Let’s be honest. Have you become that rigid old pain in the rear you used to roll your eyes at during Thanksgiving?

You know the one. That grumpy uncle who wouldn’t go to the doctor even when he was coughing up things that had no business being inside a human body. The aunt who insisted her 1984 Buick was “just fine” even though it only turned left and smelled like battery acid. The elder who snapped at anything that beeped, blinked, or had a “smart” screen—refusing to learn a blessed thing past the remote control.

Well. Take a long, slow look in the mirror, friend. If the stubborn mule in the room is you, then let’s have a talk.

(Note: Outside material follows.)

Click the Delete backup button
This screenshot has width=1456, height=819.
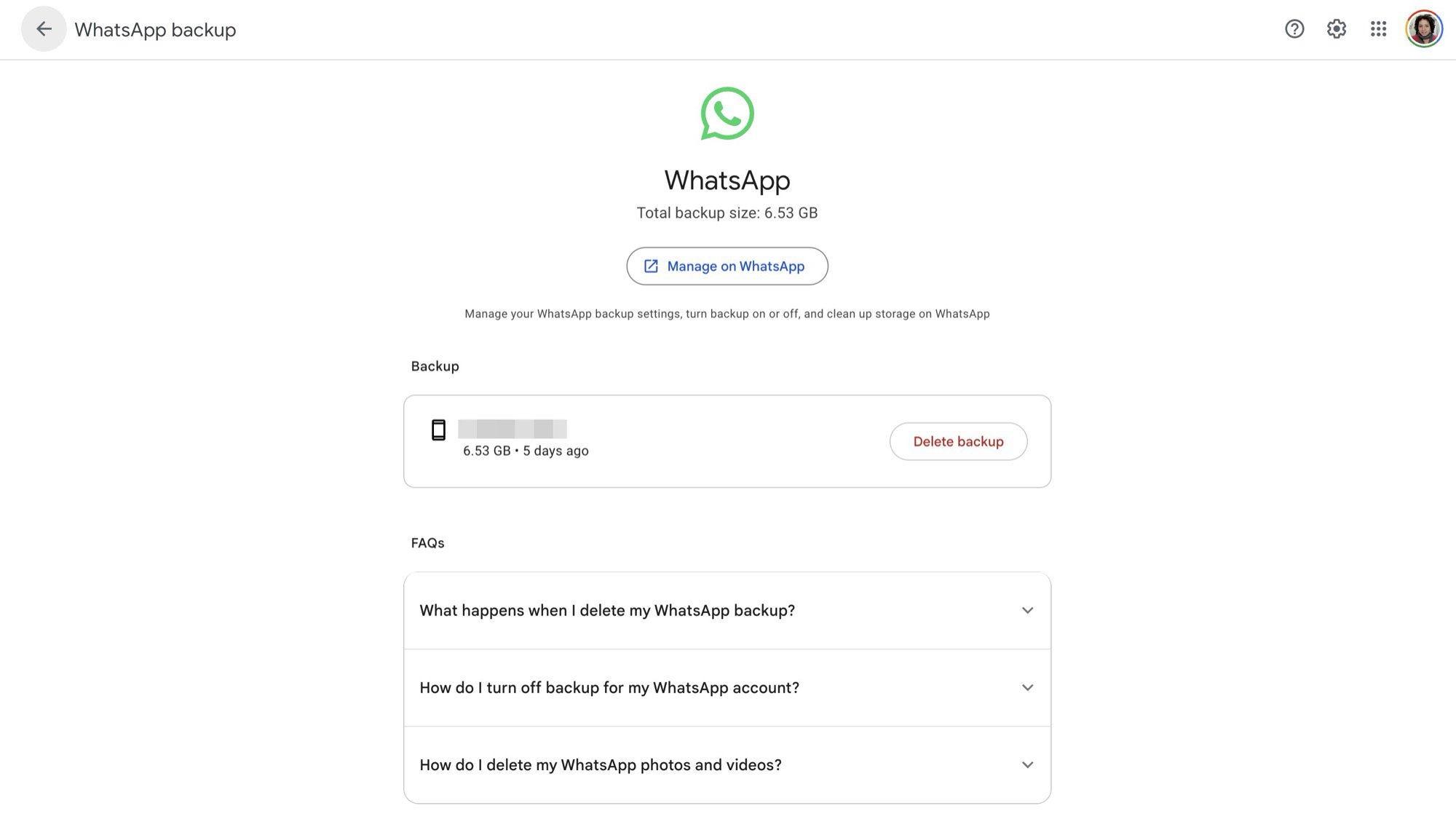click(x=958, y=441)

Aging isn’t easy, and I say that as someone whose bones sound like bubble wrap on a cold morning. But there’s one thing that separates the folks who get through it with grace—and maybe even a little joy—from those who make everyone around them quietly hope they fall asleep during Jeopardy and don’t wake up: flexibility.

Not yoga-class flexibility, mind you. I’m talking about mental and emotional flexibility. The ability to say, “Okay, maybe I don’t know everything, and maybe I could try it a new way.”

Let’s start with doctors. Yes, they’re rushed. Yes, the waiting room is freezing. But refusing to go out of pride or fear doesn’t make you tough. It makes you vulnerable. Same goes for physical therapy. You’re not “too old to bounce back.” You’re too proud to try. And when that pride leads to a fall—and it will—you won’t be the one cleaning up the mess. That’ll fall to your kids, your spouse, or some tired social worker who deserves a medal.

Now let’s talk tech. I’m not asking you to become a TikTok wizard. But learn how to text. Figure out how to make a video call. Maybe even try that online portal thing your doctor’s office keeps mumbling about. If you don’t, you’re choosing to stay cut off—from your family, from care, from opportunities. And you don’t get to complain about loneliness if you’ve built your own brick wall.

And for the love of all things sacred, make a medical directive. Do you want machines keeping you alive? Do you want to be at home? Who should speak for you if you can’t? If your answer is “Oh, they’ll figure it out”—no, they won’t. They’ll argue. They’ll suffer. They’ll carry the guilt of guessing wrong. You can spare them that. You just have to be an adult and write it down.

Flexibility doesn’t mean giving up who you are. It means not becoming someone nobody wants to be around. You’ve still got choices—use them while they’re yours to make.

Because if you don’t choose change now, life will make the changes for you. And it won’t ask permission.